Rising costs are placing an incredible strain on health care system and have reached unsustainable levels. In the US alone, health care expenditures accounted for 17.8% of overall GDP in 2015, rising 5.8% to $3.2 trillion.11
Recent deal making has been primarily focused on controlling these costs and finding ways to drive scale and efficiency. Affordability also continues to be a major driver for both consumers and providers. As consumers struggle to afford rising deductibles and out-of-pocket costs, they are less likely to seek non-essential care and invest in what they view as unnecessary wellness technologies.
At the same time, many of these technologies are struggling to meaningfully quantify their health outcomes for early adopters. For providers, stagnant reimbursement rates, political uncertainty, and an increased responsibility for outcomes have meant more work and risk for less money. While the sector has increasingly focused on improving quality, outcomes and efficiency, more work is needed.

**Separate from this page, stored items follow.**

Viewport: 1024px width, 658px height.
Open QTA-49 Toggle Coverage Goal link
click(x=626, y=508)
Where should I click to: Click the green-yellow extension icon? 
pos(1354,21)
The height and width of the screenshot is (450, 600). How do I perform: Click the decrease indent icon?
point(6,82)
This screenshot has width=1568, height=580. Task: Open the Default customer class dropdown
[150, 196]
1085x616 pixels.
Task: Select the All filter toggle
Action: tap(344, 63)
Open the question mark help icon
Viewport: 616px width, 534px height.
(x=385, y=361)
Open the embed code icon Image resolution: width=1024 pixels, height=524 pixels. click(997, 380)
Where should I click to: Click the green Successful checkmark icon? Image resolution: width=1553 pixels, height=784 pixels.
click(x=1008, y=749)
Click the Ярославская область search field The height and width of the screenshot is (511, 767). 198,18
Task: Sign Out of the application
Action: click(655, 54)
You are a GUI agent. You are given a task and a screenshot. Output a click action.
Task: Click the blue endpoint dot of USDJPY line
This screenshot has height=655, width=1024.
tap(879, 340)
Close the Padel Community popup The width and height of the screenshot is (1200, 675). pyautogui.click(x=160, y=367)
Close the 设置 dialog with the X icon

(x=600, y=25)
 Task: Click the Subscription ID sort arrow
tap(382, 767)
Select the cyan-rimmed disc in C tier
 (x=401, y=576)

Finally, industry convergence and the rise of the “super consumer” in health care have significantly accelerated development and adoption of new technologies. New technologies are offering a chance for organizations to shift their approach, re-evaluate whom they collaborate with and how they interact with their patients. But knowing where to invest resources is tricky.
Big solutions will be required to solve the issues of today. These solutions will come from collaboration between stakeholders from across and outside of the health sector – the problems are simply bigger than any one company can handle.
Collaboration is needed to build adoptable, value-adding platform solutions that are scalable. Large organizations are certainly the most likely to generate the level of scale needed but may be hesitant to look for partnerships among similarly sized organizations given the low regulatory success rate for large mergers.
The prevalence of small to midsize organizations entering the space has increased, and the environment is becoming highly competitive. While many anticipated the deal making momentum seen in 2016 would continue in 2017, the current regulatory environment is proving to be a significant headwind.
Despite these challenges, creative partnerships can be a great vehicle to turn to in this environment. Joint ventures, alliances, vertical integration activities and the like can provide organizations with several key benefits.
Add strategic capabilities to portfolio – as new technologies and analytics from outside the sector reach the market, health organizations can create strategic plans that will maximize the return for integrating new offerings.
Build scale across populations – partnerships that take advantage of successful approaches for managing one population may show benefit for others. For example, predictive models built by combining available data may find use in other regions or populations within the same state.
Improve and solidify market positioning by filling gaps – partnerships that grow networks, fill holes in infrastructure or complete capabilities for serving the entire continuum of care for a population are an attractive way of filling gaps without starting over again.